▶ [Excerpts from a dataset]:
[Start of Attachment]

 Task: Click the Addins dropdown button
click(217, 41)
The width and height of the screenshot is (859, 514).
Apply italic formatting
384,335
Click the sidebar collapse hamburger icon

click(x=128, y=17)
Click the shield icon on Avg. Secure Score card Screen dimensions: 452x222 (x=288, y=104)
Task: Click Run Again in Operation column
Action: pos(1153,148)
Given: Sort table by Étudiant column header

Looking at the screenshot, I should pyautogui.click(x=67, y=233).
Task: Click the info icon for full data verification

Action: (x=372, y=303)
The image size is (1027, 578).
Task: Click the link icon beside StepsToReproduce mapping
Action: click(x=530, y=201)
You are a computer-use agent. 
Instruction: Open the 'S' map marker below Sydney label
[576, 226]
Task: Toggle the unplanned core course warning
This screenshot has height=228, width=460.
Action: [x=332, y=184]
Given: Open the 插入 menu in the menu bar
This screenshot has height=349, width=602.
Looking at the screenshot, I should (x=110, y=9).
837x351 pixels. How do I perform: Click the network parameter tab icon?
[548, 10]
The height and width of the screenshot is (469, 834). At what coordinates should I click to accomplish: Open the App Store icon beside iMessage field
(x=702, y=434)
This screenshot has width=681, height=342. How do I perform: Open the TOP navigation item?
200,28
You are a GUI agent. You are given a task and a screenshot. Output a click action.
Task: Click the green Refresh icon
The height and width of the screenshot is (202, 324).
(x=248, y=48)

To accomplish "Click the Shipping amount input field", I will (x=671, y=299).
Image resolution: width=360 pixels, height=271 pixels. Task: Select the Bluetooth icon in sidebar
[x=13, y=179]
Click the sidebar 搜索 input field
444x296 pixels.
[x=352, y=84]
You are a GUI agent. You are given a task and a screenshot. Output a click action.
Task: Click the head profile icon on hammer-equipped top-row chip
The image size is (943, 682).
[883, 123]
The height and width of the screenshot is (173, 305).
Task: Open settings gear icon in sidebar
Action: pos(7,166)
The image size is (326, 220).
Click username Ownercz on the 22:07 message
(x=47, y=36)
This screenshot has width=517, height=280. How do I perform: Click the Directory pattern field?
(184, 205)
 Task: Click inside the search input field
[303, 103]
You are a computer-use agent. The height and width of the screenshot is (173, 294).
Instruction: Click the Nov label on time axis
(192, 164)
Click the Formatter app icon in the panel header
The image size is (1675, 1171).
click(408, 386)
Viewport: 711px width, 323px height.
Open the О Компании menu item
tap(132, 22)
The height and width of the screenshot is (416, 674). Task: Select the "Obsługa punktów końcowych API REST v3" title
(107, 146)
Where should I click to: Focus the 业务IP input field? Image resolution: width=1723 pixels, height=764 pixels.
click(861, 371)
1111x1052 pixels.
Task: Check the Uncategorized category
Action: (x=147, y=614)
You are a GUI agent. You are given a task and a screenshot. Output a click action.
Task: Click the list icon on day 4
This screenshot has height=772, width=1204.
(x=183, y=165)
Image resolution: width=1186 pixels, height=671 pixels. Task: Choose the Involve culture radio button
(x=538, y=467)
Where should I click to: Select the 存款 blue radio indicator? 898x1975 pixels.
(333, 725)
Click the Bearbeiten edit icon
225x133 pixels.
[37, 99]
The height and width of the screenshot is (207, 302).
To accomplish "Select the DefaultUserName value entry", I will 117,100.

[End of Attachment]

▶ [Work task]:
All lines of the records above with the word "will" in them are to be copied.

▶ [Result of this task]:
To accomplish "Click the Shipping amount input field", I will (x=671, y=299).
To accomplish "Select the DefaultUserName value entry", I will 117,100.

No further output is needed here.